Like many photographers, my first photoblog was based on the Pixelpost platform. Pixelpost is a free application that got a lot of things right from a photographer’s viewpoint and did it with relative clarity and simplicity. Alas, as time went on the number of volunteer Pixelpost developers dwindled as they got busy with other (more profitable) things, and the program became an orphan that was last seriously updated in 2008.
Time to move to WordPress. In doing some research, I found very little information on how to best make what I anticipated would be a painful and time-consuming transition.
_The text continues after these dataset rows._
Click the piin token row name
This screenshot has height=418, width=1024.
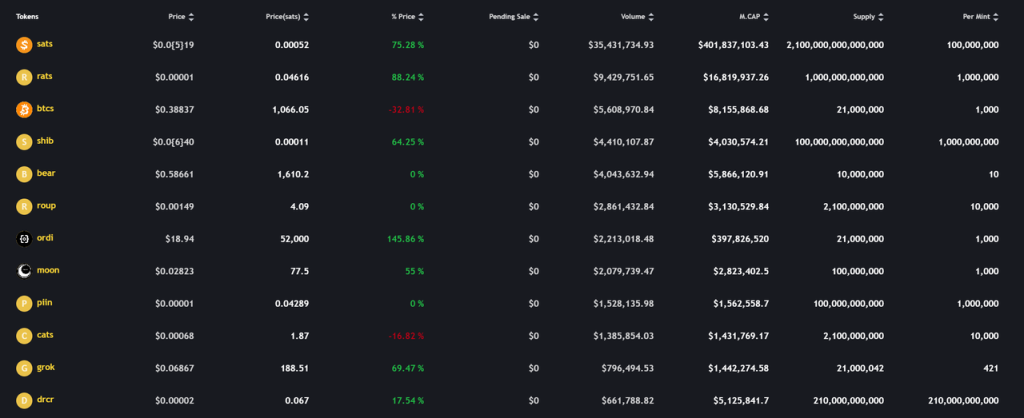click(x=44, y=302)
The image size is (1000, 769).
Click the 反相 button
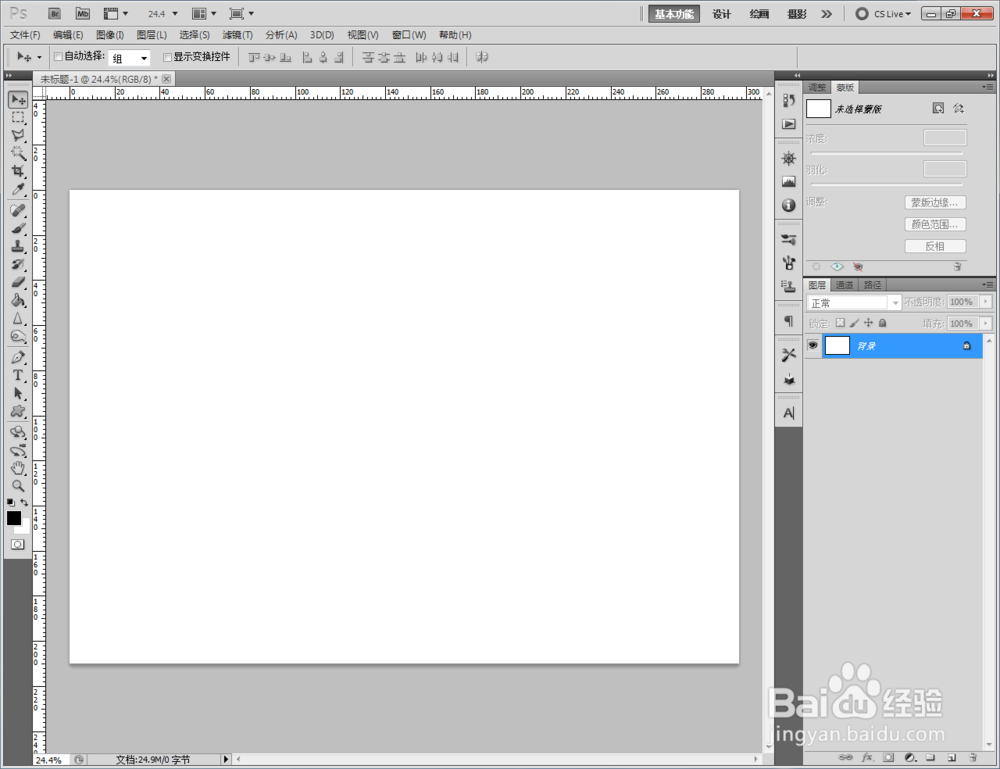935,246
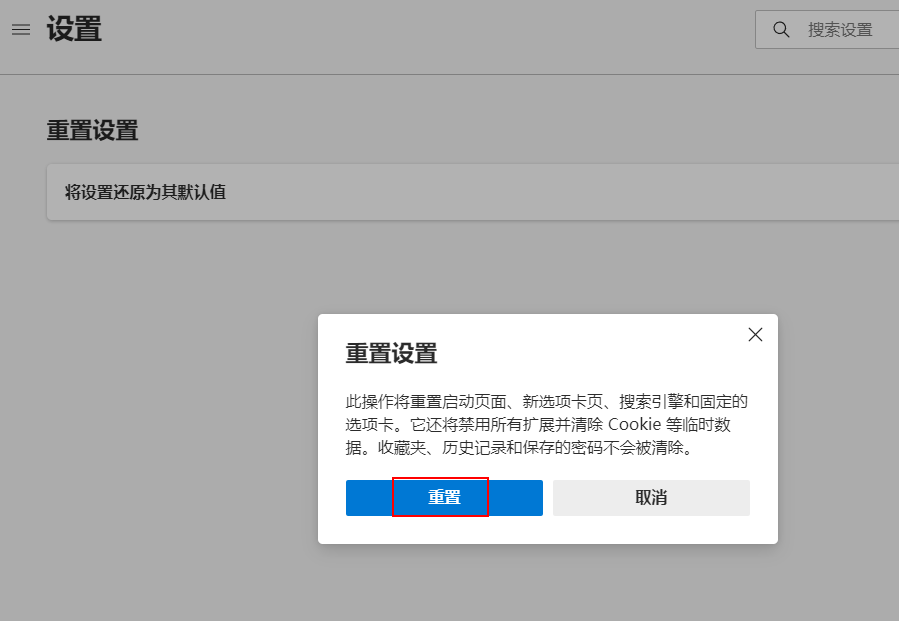Open the settings hamburger menu
Image resolution: width=899 pixels, height=621 pixels.
(x=21, y=30)
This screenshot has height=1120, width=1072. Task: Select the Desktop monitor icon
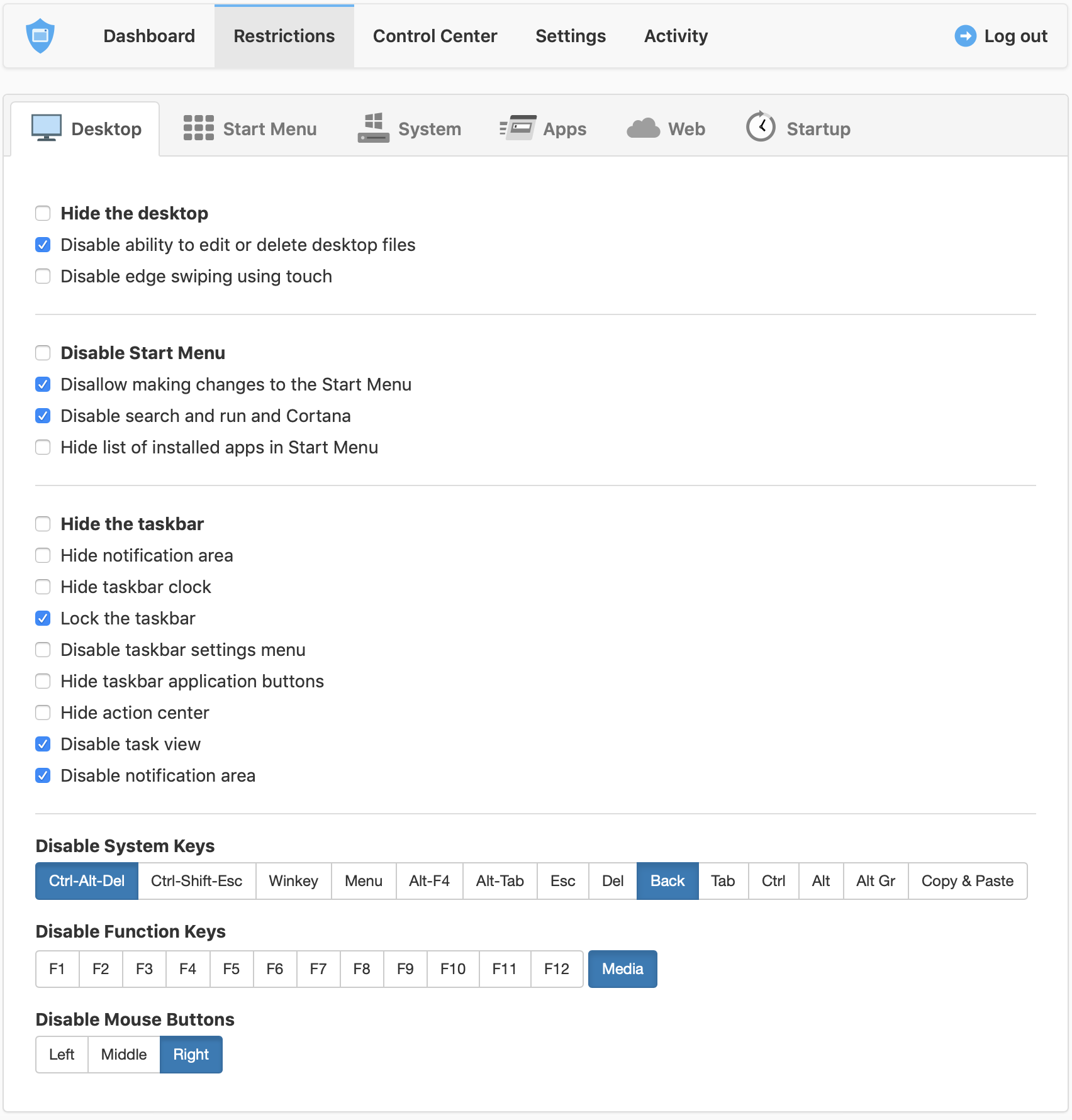coord(47,128)
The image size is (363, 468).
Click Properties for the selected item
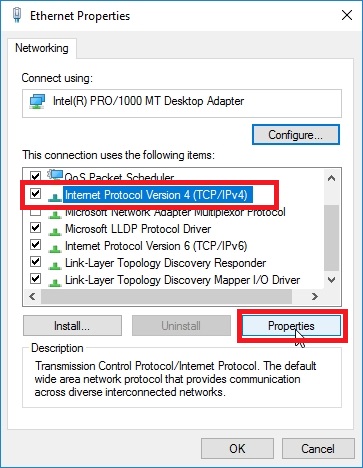[291, 326]
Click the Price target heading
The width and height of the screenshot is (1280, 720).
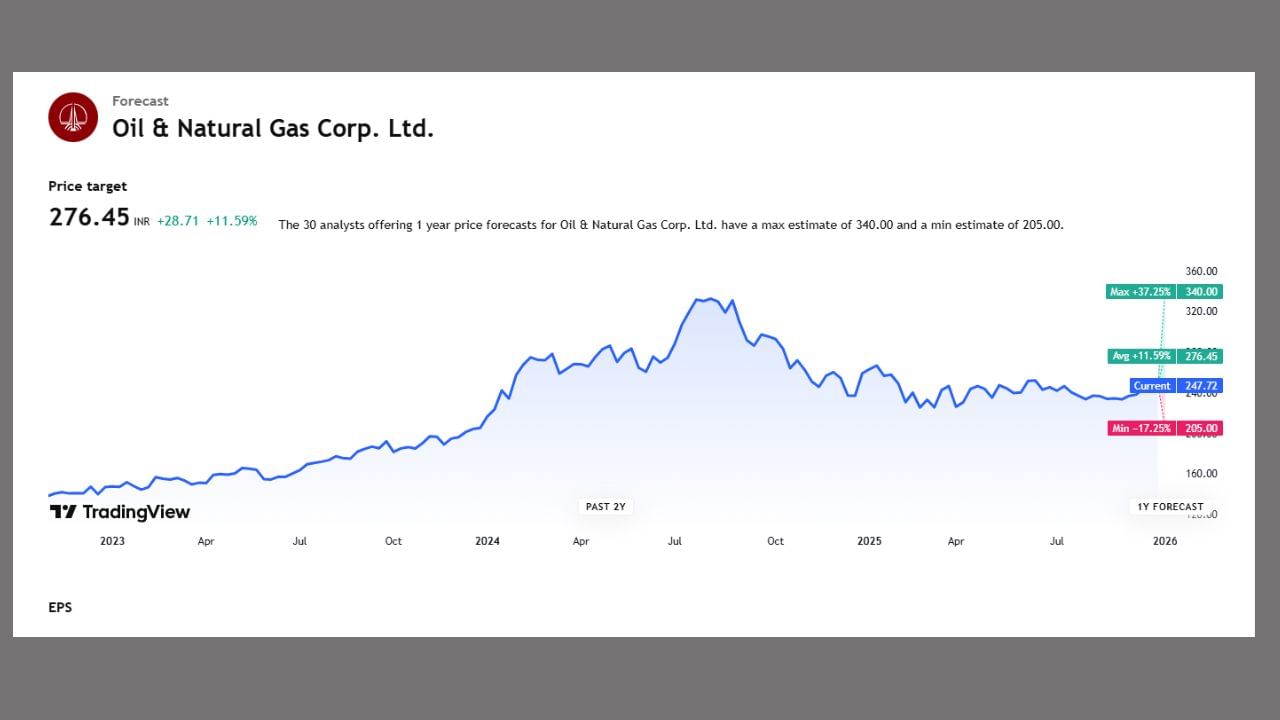tap(88, 186)
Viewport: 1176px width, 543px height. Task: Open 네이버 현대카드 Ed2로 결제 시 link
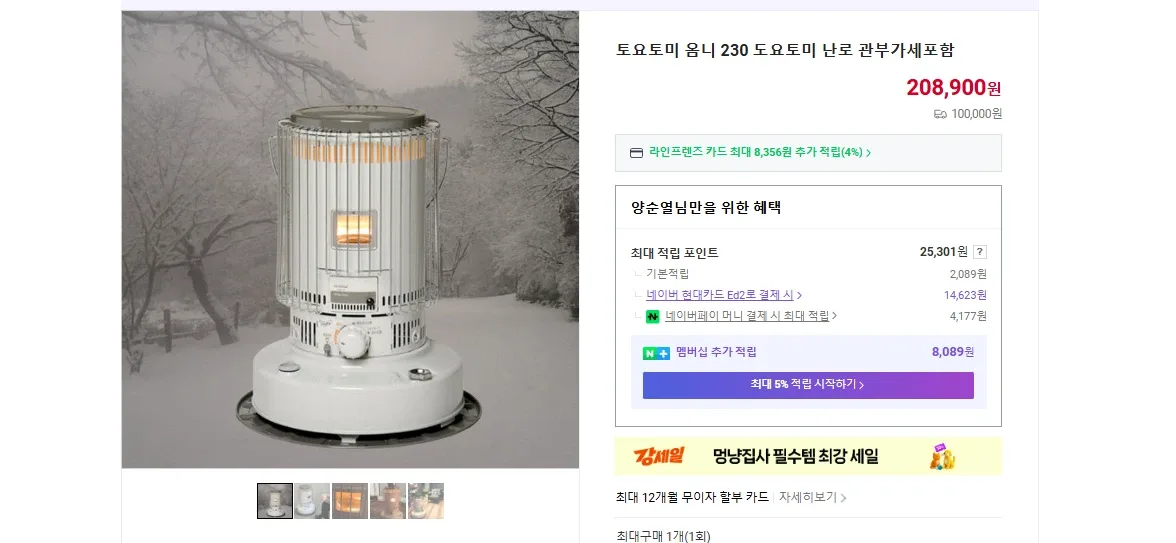pyautogui.click(x=719, y=296)
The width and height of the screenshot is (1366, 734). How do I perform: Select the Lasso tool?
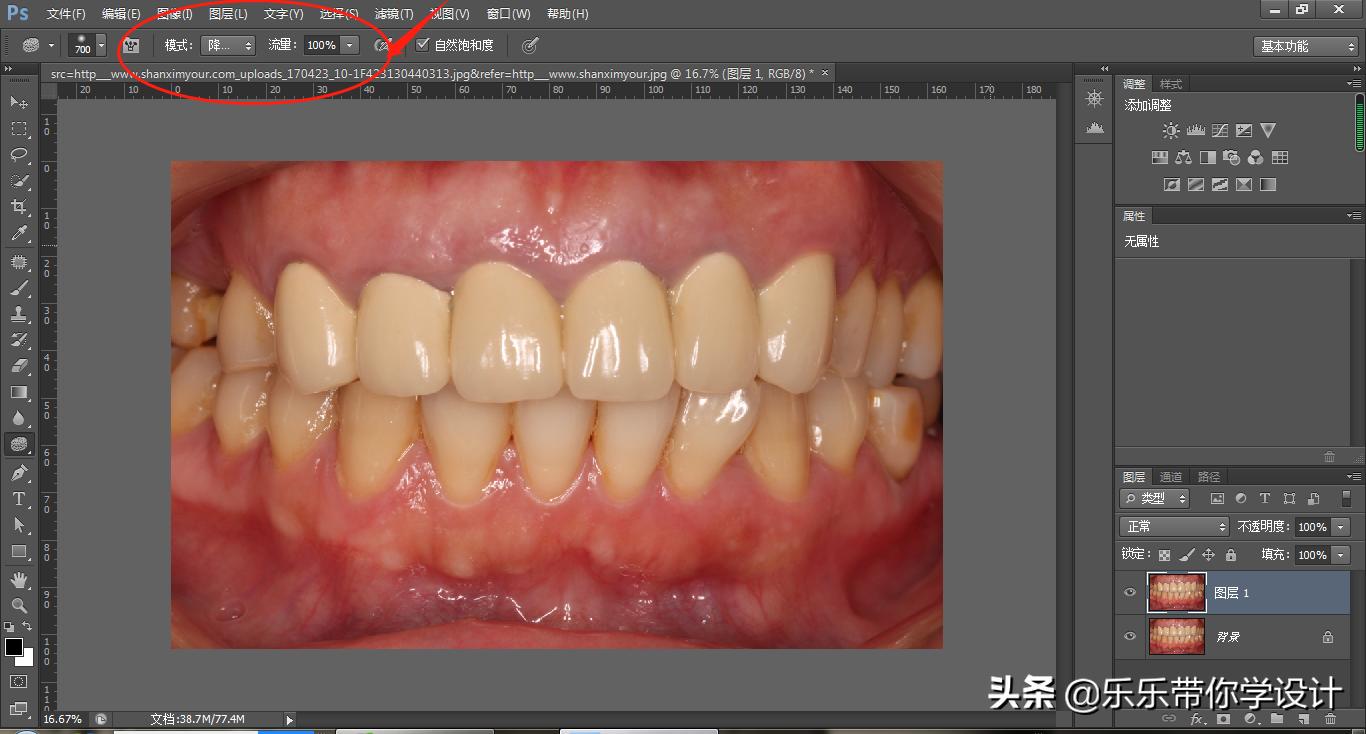pos(20,155)
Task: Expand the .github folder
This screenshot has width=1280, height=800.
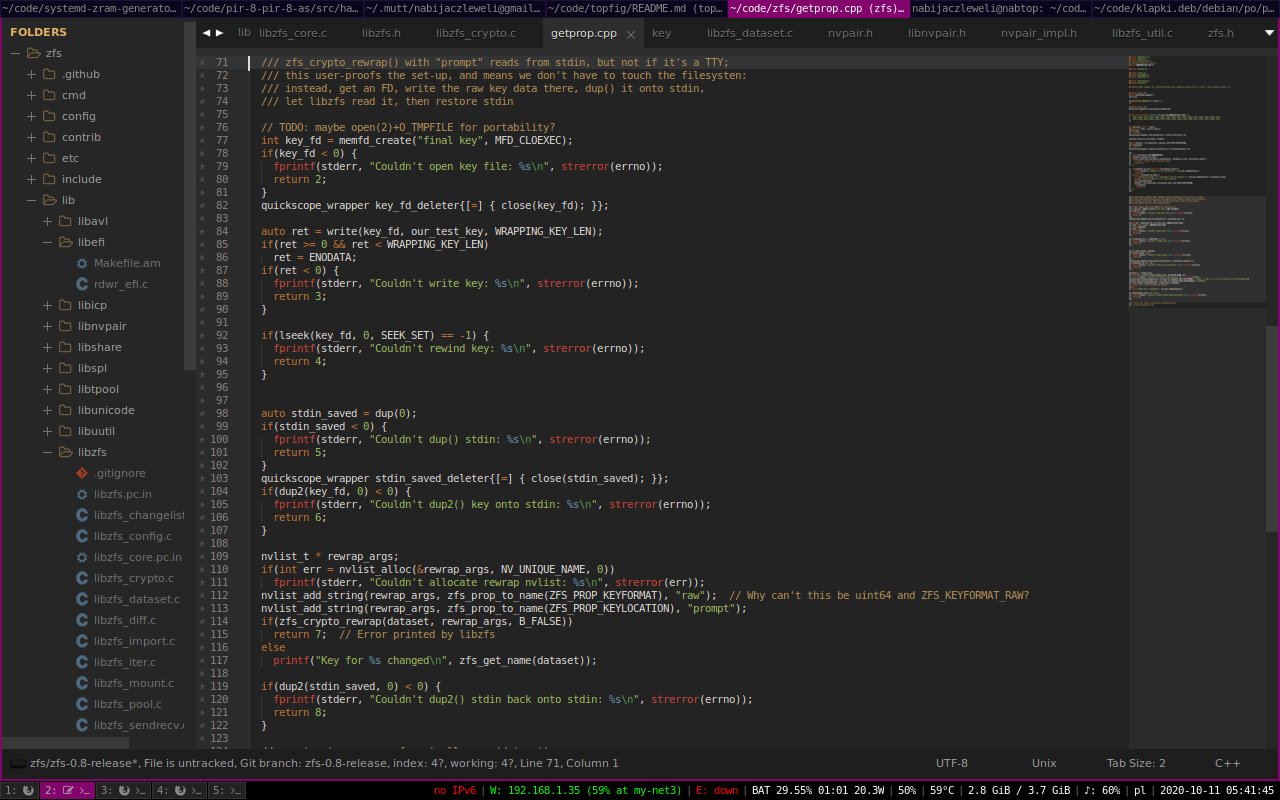Action: tap(32, 74)
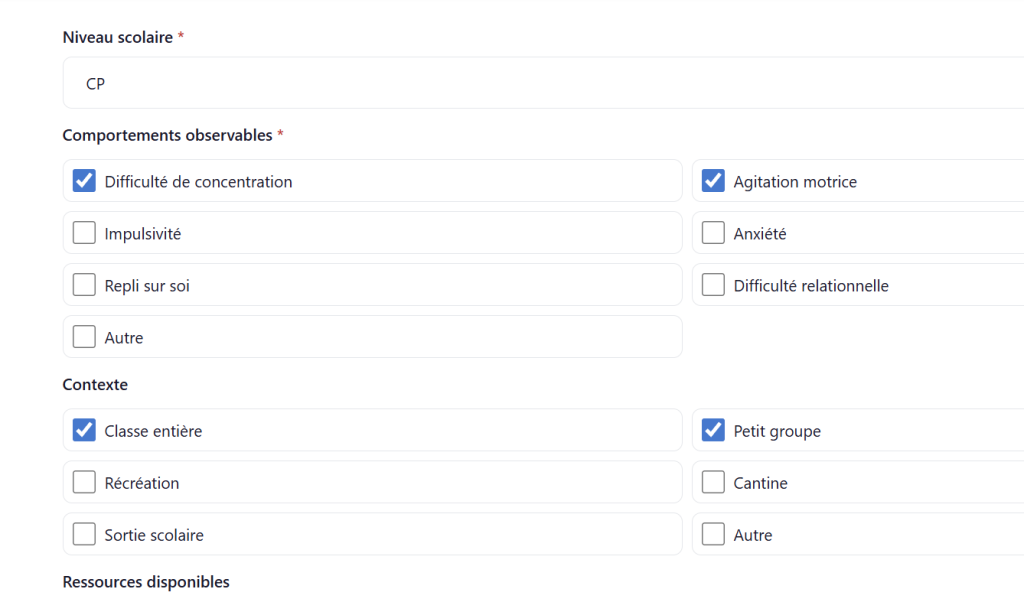Click the Comportements observables heading
The width and height of the screenshot is (1024, 602).
click(x=167, y=135)
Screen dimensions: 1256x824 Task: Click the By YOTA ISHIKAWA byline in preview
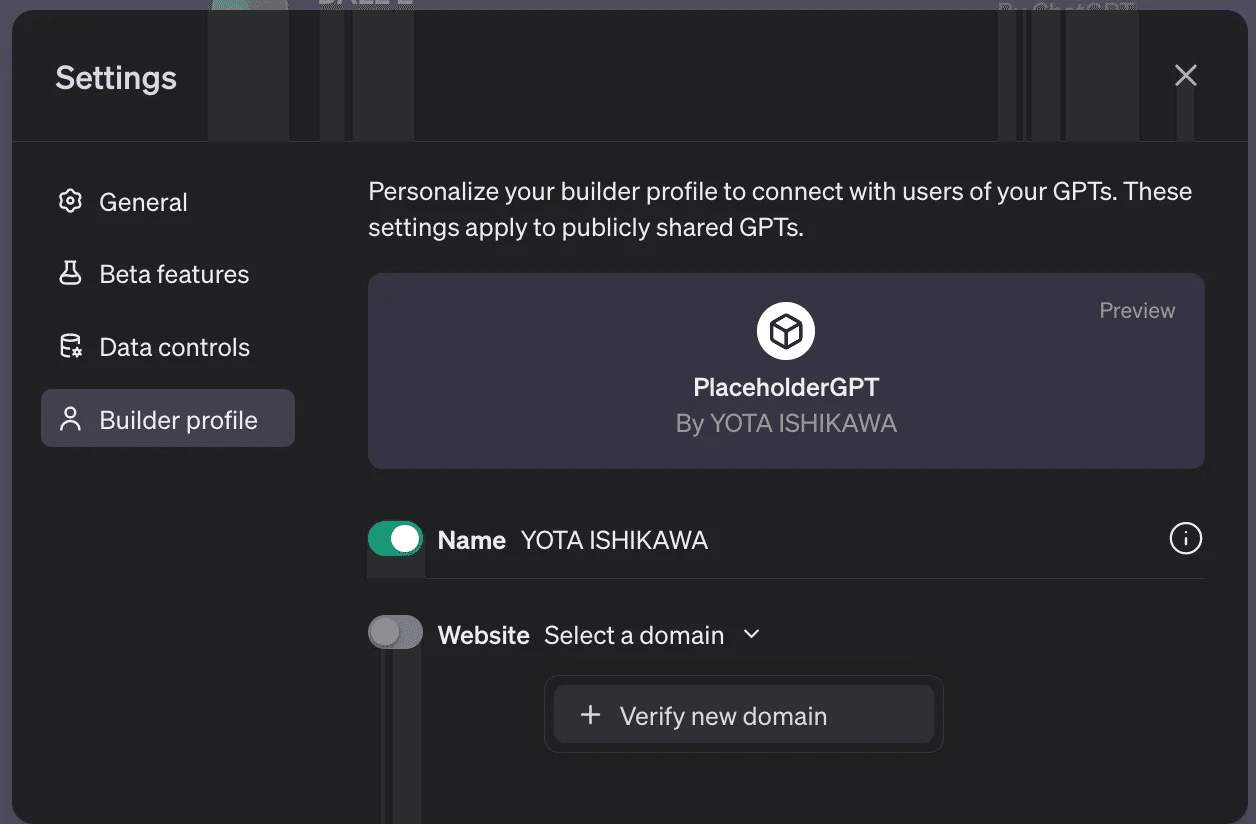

First, I needed to choose a WordPress theme. I ended up choosing Photocrati, though if I had it to do over, I would choose something else. I think the theme is overpriced for what it delivers, and it’s also being updated a lot less frequently than they said it would be.
Exporting
Anyway, I then found Scotsman Owen Billcliffe’s blog, where he has an interesting account of his own migration from Pixelpost. He also had a link to the first plugin I needed: Jeff at ElevenTwentySix has a Pixelpost plugin to Export from Pixelpost to WordPress. All my posts, images, and comments transferred into WordPress with utter simplicity using this plug, rather than being a tedious post-by-post manual chore. The plugin costs $15, but it’s well worth the hassle savings, and the money gets donated to the Leukemia/Lymphoma Society.
Making an Archive Gallery
I next wanted to add one of the features I liked most about Pixelpost, which is the ability to create an archive gallery of thumbnails of all images and to also generate subgalleries of thumbs by category. WP is a lot more difficult to manage in this respect. It turns out I needed a WP plugin called Image Archives. This is so far the only plugin I’ve found that will create a Pixelpost-style thumbnail gallery of your images. But once installed, it’s not immediately clear how to use it or modify it for this purpose.
Scouring the interwebs turned up only one tutorial on customizing the Image Archives plugin. It’s a very helpful one by Brooke at Killer b Designs, and it solved the problem for me.
Thumbnail Management
WP doesn’t have much in the way of built-in thumbnail management like Pixelpost, but I found a helpful plugin called Regenerate Thumbnails. It’s fairly self-explanatory once installed, and I use it if I need to resize or crop my archive thumbnails.
Coming from Pixelpost, WordPress certainly took a lot of time and effort to get my head wrapped around it well enough to understand how to sort of make it do what I wanted. Many thanks to the authors whose articles and plugins listed here helped me quite a bit.